BDB and errors...

Tue Mar 14 15:20:29 EST 2006

We're using cyrus 2.3 and everything works fine, except we seem to have 
intermittent problems with BDB 4.2 (specifically the RPM db4-4.2.52-3.1). We 
only use BDB for the delivery db.

In general it works fine, however if for some reason a server has crashed 
and we reboot the server, we then seem to almost always have a problem with 
the DB.

Probably best to show a sequence of events.

1. Server froze up, so force a hard reset
2. Server boots up and remounts everything fine. All partitions are reiserfs 
and mount ok with journal playback
3. We start cyrus. Since the delivery DB is temporary and non-critical, the 
start script explicitly does:

     rm -f /var/imap/db/log.*
     rm -f /var/imap/db/__db*
     rm -f /var/imap/deliver.db

To clean out all existing BDB state and information. I can confirm that the 
only files left in the /var/imap/db dir are DB_CONFIG and skipstamp. There 
appears to be no BDB environment state
4. cyrus appears to start fine, but intermittently we see errors in the log 
like:

Mar 14 13:47:25 server1 lmtp[2514]: DBERROR: mystore: error storing 
<441702FE.6070601 at googlemail.com>: DB_PAGE_NOTFOUND: Requested page not 
found

Each time an error like this occurs, it seems to leave a transaction open. 
Running:

(cd /var/imap/db; /usr/bin/db_stat -t -h .)
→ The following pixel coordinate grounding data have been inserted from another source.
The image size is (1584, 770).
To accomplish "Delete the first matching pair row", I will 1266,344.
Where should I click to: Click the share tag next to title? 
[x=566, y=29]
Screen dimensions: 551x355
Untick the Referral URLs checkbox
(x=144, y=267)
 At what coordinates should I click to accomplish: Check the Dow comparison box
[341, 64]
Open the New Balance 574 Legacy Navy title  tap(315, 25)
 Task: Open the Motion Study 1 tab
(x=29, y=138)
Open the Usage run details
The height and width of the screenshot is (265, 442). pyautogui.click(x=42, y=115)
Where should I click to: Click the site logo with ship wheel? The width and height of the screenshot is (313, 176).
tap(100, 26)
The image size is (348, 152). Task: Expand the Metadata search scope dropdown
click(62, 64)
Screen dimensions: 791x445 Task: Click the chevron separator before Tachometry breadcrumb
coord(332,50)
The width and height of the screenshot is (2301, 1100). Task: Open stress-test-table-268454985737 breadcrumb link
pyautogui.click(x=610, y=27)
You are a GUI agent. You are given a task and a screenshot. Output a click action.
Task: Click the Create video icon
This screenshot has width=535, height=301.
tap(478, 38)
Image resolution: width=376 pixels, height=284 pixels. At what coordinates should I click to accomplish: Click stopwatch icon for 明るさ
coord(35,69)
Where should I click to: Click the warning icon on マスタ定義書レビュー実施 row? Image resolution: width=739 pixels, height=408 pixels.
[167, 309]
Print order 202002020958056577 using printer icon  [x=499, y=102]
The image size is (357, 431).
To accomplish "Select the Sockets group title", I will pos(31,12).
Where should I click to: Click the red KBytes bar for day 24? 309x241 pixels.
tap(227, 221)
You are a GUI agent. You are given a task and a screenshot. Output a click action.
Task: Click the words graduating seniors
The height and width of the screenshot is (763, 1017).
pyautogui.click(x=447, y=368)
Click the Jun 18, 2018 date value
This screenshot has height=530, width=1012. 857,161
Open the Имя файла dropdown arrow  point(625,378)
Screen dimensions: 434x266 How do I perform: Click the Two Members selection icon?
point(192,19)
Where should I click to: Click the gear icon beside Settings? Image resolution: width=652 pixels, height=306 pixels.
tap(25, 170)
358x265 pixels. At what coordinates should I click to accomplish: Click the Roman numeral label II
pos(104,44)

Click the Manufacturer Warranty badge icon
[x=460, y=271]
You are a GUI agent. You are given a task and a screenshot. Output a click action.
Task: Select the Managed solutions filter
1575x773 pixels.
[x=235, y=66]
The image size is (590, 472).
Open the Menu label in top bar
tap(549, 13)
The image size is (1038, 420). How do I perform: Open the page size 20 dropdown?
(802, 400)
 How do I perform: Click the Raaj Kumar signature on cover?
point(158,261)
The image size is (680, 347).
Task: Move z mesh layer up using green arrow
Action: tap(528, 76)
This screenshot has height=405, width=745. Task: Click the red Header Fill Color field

Normally shows "Active transactions" as 0, but after each of the above 
errors appears in the log, the count increases and never decreases. 
Eventually this causes problems because it appears that processes get stuck 
waiting for the transaction in a semi-busy loop inside BDB (continuous calls 
to select with a 1/10th of second timeout), and the checkpointing process 
can't cleanup old log files with open transactions in them. Eventually 
either the transaction count reaches the set_tx_max value, and causes BDB to 
go into error status, or the server load increases a lot due to the 
semi-busy wait loop BDB gets in.

5. Stopping cyrus, then starting it again with the exact same start script 
usually then fixes the problem

That's the bit I don't get. Why would restarting again change anything, it 
seems that we're clearing out exactly the same data in each case, but 
there's definitely some weird state getting left behind after a hard reboot 
causing the errors, but I don't know where or why.

Has anyone seen anything similar with their servers or has any idea what 
would be causing this?

Rob